Selected excerpt —

Iraq maintains that all its weapons of mass destruction have been destroyed. The deputy prime minister, Tariq Aziz, insisted on Saturday that even if his government readmitted the weapons inspectors, the United States and Britain would proceed with military action. “It’s doomed if you do, doomed if you don’t,” he said.

Aziz, who met with Rahall for about two hours, proposed asking other nations to serve as interlocutors between Iraq and the UN Security Council, which oversees the inspectors, Rahall said. Echoing an idea Aziz raised with a British academic last week, Rahall said Aziz suggested Canada and South Africa be asked to fill that role.

The Iraqi government does not appear to have decided whether to make such a proposal, according to diplomats and analysts.

Rahall, the grandson of Lebanese immigrants who says he is a sometime critic of US policy in the Middle East, is travelling here as the leader of a US delegation organized by the Institute for Public Accuracy, a Washington-based advocacy group that describes itself as an organization that promotes points of view that “are commonly drowned out by corporate-backed think tanks and other influential institutions.” The delegation also includes former senator James Abourezk, D-S.D.

Rahall, who voted for a resolution in support of the 1991 war against Iraq, said he does not agree with the administration’s arguments this time around. “It’s a continuation of a vendetta of 12 years ago,” he said. “It appears strange to me that a year ago this was not an imminent threat to the US, but now, six weeks before an election, it is.”—Dawn/The LAT-WP News Service (c) Washington Post.

Collected data —

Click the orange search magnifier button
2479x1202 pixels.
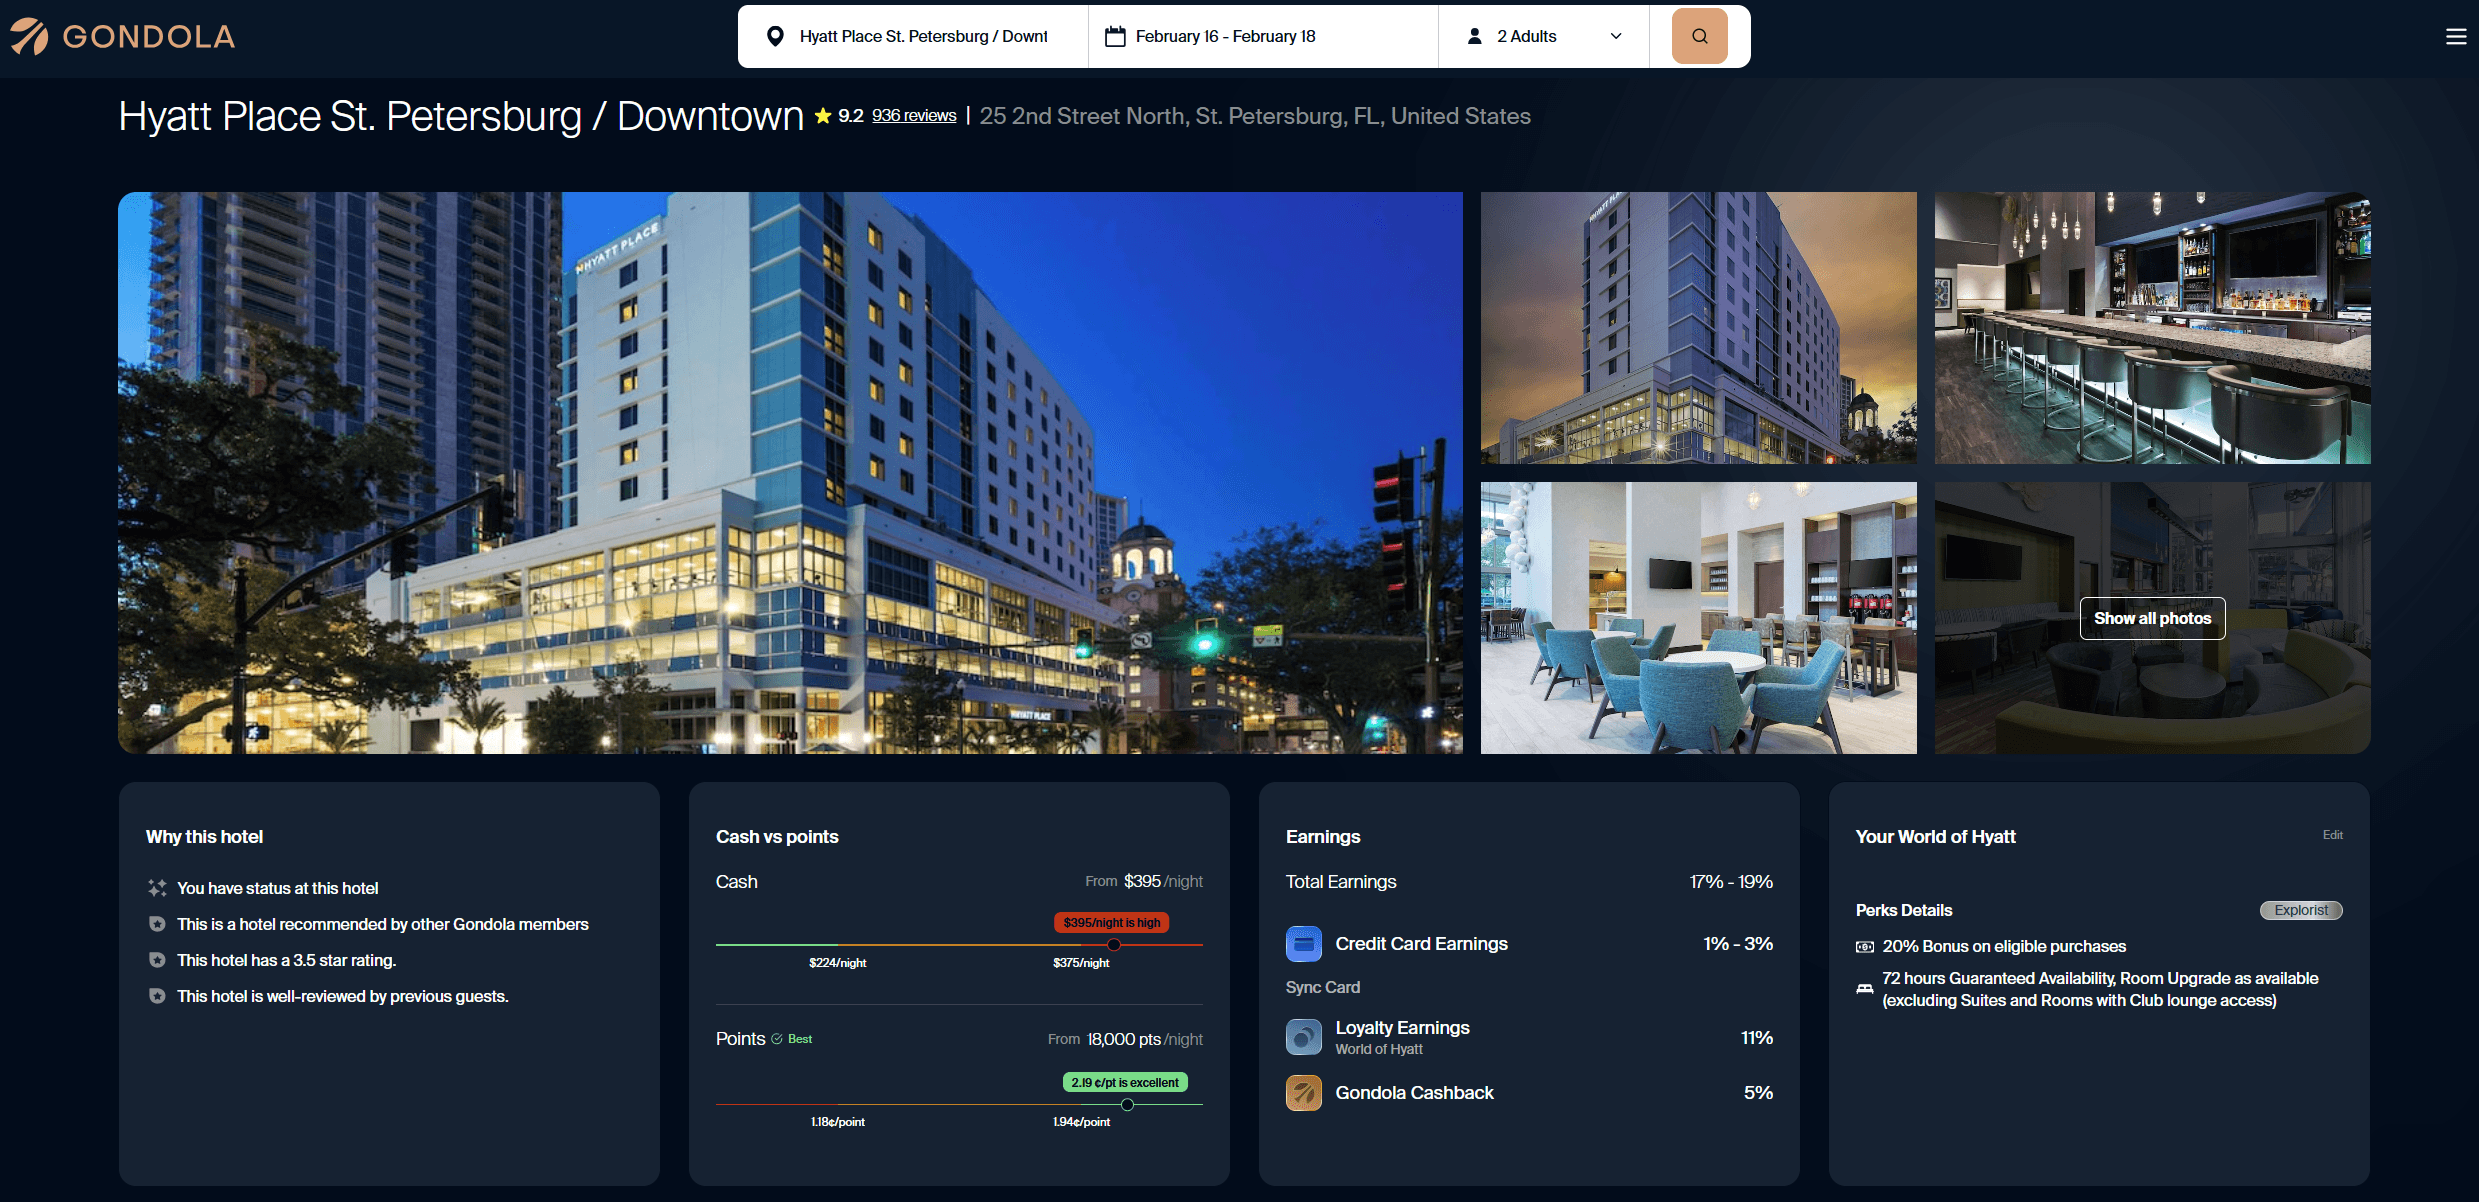pyautogui.click(x=1699, y=36)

Tasks to perform —
**1.** Please rewrite the paragraph of the Iraq article that begins "Rahall, the grandson of Lebanese immigrants" as a short bulleted list that keeps its main facts.
**2.** According to the Iraq article, how long did Aziz meet with Rahall?
The listing is separate material and has no connection to the Iraq article.

Task answers —
**1.**
- Rahall is the grandson of Lebanese immigrants and says he is a sometime critic of US policy in the Middle East.
- He is leading a US delegation organized by the Institute for Public Accuracy.
- The institute is a Washington-based advocacy group. It says it promotes points of view that "are commonly drowned out by corporate-backed think tanks and other influential institutions."
- Former senator James Abourezk, D-S.D., is also part of the delegation.

**2.** About two hours.